▼▼▼

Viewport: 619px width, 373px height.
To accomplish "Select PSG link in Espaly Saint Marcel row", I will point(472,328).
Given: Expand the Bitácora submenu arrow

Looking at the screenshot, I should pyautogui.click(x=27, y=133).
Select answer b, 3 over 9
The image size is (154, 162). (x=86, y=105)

▲▲▲

* Task instructions *
Transcribe every entry, keeping each line exactly as it reads.

* Exercise result *
Viewport: 619px width, 373px height.
To accomplish "Select PSG link in Espaly Saint Marcel row", I will point(472,328).
Given: Expand the Bitácora submenu arrow

Looking at the screenshot, I should pyautogui.click(x=27, y=133).
Select answer b, 3 over 9
The image size is (154, 162). (x=86, y=105)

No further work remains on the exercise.